JOB: Please reproduce the items below word for word, starting with the line that contains "13C998B (238, 281)" and going on through the line that contains "Projekty (83, 187)", both included.
◆ ◆ ◆ ◆ ◆ ◆ ◆
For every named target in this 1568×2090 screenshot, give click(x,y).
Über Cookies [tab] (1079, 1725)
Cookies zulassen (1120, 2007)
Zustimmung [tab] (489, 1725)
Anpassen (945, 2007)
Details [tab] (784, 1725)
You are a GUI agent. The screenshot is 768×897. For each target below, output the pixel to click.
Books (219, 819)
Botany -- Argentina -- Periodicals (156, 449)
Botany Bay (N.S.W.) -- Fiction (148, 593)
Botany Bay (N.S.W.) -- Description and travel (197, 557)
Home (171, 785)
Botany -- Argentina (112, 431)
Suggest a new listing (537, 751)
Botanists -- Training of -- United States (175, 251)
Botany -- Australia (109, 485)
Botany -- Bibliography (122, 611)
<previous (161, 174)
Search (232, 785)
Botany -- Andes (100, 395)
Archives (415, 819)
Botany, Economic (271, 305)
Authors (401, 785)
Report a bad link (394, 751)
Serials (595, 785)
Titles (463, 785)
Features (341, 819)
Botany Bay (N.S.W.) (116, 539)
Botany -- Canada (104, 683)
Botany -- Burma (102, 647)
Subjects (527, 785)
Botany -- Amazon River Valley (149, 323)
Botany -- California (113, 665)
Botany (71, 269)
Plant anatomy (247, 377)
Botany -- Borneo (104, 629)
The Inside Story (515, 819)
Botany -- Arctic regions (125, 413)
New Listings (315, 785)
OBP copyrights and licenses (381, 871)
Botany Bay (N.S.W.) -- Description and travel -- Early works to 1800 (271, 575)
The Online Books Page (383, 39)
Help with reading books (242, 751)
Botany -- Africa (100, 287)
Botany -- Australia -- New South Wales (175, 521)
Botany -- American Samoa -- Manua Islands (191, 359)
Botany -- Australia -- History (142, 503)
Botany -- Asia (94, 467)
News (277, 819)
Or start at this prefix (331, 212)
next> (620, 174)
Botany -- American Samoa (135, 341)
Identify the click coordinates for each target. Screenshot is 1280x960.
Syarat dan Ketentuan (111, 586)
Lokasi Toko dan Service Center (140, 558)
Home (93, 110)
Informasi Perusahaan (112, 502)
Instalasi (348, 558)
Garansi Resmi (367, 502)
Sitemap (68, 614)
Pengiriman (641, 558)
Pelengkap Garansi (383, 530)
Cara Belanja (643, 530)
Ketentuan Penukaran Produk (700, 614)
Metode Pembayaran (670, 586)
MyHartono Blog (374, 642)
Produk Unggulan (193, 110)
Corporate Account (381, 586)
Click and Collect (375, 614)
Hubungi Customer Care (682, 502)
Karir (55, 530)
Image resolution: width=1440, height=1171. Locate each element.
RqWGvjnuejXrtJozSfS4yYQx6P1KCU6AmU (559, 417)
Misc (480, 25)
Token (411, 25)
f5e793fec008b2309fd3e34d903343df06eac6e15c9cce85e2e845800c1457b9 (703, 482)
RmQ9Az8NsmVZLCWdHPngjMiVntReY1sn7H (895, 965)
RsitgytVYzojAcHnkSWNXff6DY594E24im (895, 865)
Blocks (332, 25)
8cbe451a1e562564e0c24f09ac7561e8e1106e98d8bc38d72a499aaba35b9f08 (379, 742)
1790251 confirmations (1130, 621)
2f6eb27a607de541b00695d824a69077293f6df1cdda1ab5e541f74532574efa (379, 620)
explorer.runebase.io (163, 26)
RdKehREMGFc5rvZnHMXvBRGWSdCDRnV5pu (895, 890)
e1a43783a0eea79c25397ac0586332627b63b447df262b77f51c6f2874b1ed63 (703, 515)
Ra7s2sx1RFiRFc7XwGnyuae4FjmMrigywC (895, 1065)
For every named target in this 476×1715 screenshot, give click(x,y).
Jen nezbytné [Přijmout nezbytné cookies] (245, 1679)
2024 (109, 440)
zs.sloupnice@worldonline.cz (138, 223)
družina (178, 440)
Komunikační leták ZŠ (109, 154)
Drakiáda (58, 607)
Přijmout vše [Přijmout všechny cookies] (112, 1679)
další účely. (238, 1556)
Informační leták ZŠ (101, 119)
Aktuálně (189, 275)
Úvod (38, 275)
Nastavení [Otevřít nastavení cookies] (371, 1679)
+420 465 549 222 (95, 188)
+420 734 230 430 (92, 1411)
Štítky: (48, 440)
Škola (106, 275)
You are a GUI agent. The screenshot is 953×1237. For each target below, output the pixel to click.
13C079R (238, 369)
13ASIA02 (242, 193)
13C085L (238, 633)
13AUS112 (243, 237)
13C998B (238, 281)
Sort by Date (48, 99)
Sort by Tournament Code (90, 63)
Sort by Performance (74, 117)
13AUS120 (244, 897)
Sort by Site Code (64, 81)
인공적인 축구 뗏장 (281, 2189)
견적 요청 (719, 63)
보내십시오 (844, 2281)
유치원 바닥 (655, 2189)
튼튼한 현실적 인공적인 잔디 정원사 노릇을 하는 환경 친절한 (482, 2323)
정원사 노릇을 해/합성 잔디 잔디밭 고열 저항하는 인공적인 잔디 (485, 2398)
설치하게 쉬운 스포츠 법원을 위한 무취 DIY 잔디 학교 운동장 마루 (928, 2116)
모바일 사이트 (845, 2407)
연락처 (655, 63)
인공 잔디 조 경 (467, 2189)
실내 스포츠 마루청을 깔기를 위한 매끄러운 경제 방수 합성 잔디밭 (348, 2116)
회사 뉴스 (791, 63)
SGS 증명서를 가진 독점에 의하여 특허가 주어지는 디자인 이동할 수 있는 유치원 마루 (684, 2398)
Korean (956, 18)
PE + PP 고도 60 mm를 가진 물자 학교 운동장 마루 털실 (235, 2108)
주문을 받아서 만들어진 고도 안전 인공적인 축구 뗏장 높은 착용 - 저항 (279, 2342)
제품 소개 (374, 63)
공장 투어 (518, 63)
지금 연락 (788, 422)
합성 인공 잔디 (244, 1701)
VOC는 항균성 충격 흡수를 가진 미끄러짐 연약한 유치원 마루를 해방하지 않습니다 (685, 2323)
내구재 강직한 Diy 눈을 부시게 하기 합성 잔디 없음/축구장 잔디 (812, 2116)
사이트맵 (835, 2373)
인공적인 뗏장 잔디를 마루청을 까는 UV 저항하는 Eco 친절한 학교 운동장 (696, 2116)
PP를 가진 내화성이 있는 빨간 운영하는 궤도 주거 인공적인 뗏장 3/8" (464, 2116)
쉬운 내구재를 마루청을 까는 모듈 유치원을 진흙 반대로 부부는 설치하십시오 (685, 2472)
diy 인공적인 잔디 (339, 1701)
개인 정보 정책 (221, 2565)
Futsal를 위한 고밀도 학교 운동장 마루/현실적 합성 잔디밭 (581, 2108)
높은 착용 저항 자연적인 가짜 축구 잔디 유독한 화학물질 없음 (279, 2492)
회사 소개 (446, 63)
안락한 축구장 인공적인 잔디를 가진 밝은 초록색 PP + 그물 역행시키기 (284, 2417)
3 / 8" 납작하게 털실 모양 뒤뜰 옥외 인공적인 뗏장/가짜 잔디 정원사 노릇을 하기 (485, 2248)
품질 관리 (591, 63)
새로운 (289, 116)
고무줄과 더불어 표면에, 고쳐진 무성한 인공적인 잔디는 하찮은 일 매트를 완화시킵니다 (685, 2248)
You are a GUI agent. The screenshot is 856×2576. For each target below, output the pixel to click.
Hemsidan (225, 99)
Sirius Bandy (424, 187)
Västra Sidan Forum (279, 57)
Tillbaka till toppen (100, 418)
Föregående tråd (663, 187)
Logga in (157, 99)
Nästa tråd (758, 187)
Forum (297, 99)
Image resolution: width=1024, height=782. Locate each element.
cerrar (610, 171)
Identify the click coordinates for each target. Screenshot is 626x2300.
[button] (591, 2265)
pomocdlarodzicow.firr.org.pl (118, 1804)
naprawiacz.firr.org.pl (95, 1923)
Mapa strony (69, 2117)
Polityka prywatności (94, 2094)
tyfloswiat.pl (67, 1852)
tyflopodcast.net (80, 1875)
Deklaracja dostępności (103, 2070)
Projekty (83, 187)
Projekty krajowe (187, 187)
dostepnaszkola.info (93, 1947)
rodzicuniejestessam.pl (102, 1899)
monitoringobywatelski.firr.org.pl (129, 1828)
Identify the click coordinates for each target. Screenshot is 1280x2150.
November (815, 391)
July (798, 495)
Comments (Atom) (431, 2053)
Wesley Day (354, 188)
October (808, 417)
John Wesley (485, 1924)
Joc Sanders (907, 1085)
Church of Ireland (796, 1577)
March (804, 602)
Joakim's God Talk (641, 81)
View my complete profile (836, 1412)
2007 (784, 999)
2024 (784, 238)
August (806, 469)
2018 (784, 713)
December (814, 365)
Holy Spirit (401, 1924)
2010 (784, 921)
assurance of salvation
◆ ◆ ◆ ◆ ◆ ◆ ◆
EXERCISE RESPONSE:
13C998B (238, 281)
Sort by Date (48, 99)
Sort by Tournament Code (90, 63)
Sort by Performance (74, 117)
13AUS120 (244, 897)
Sort by Site Code (64, 81)
인공적인 축구 뗏장 (281, 2189)
견적 요청 (719, 63)
보내십시오 (844, 2281)
유치원 바닥 (655, 2189)
튼튼한 현실적 인공적인 잔디 정원사 노릇을 하는 환경 친절한 (482, 2323)
정원사 노릇을 해/합성 잔디 잔디밭 고열 저항하는 인공적인 잔디 (485, 2398)
설치하게 쉬운 스포츠 법원을 위한 무취 DIY 잔디 학교 운동장 마루 (928, 2116)
모바일 사이트 (845, 2407)
연락처 (655, 63)
인공 잔디 조 경 (467, 2189)
실내 스포츠 마루청을 깔기를 위한 매끄러운 경제 방수 합성 잔디밭 (348, 2116)
회사 뉴스 (791, 63)
SGS 증명서를 가진 독점에 의하여 특허가 주어지는 디자인 이동할 수 있는 유치원 마루 (684, 2398)
Korean (956, 18)
PE + PP 고도 60 mm를 가진 물자 학교 운동장 마루 털실 (235, 2108)
주문을 받아서 만들어진 고도 안전 인공적인 축구 뗏장 높은 착용 - 저항 (279, 2342)
제품 소개 (374, 63)
공장 투어 (518, 63)
지금 연락 (788, 422)
합성 인공 잔디 (244, 1701)
VOC는 항균성 충격 흡수를 가진 미끄러짐 연약한 유치원 마루를 해방하지 않습니다 (685, 2323)
내구재 강직한 Diy 눈을 부시게 하기 합성 잔디 없음/축구장 잔디 (812, 2116)
사이트맵 (835, 2373)
인공적인 뗏장 잔디를 마루청을 까는 UV 저항하는 Eco 친절한 학교 운동장 (696, 2116)
PP를 가진 내화성이 있는 빨간 운영하는 궤도 주거 인공적인 뗏장 3/8" (464, 2116)
쉬운 내구재를 마루청을 까는 모듈 유치원을 진흙 반대로 부부는 설치하십시오 (685, 2472)
diy 인공적인 잔디 (339, 1701)
개인 정보 정책 (221, 2565)
Futsal를 위한 고밀도 학교 운동장 마루/현실적 합성 잔디밭 (581, 2108)
높은 착용 저항 자연적인 가짜 축구 잔디 유독한 화학물질 없음 (279, 2492)
회사 소개 (446, 63)
안락한 축구장 인공적인 잔디를 가진 밝은 초록색 PP + 그물 역행시키기 (284, 2417)
3 / 8" 납작하게 털실 모양 뒤뜰 옥외 인공적인 뗏장/가짜 잔디 정원사 노릇을 하기 (485, 2248)
품질 관리 (591, 63)
새로운 (289, 116)
고무줄과 더불어 표면에, 고쳐진 무성한 인공적인 잔디는 하찮은 일 매트를 완화시킵니다 (685, 2248)
You are a GUI agent. The screenshot is 856×2576. For each target below, output the pixel to click.
Hemsidan (225, 99)
Sirius Bandy (424, 187)
Västra Sidan Forum (279, 57)
Tillbaka till toppen (100, 418)
Föregående tråd (663, 187)
Logga in (157, 99)
Nästa tråd (758, 187)
Forum (297, 99)
Image resolution: width=1024, height=782. Locate each element.
cerrar (610, 171)
Identify the click coordinates for each target. Screenshot is 626x2300.
[button] (591, 2265)
pomocdlarodzicow.firr.org.pl (118, 1804)
naprawiacz.firr.org.pl (95, 1923)
Mapa strony (69, 2117)
Polityka prywatności (94, 2094)
tyfloswiat.pl (67, 1852)
tyflopodcast.net (80, 1875)
Deklaracja dostępności (103, 2070)
Projekty (83, 187)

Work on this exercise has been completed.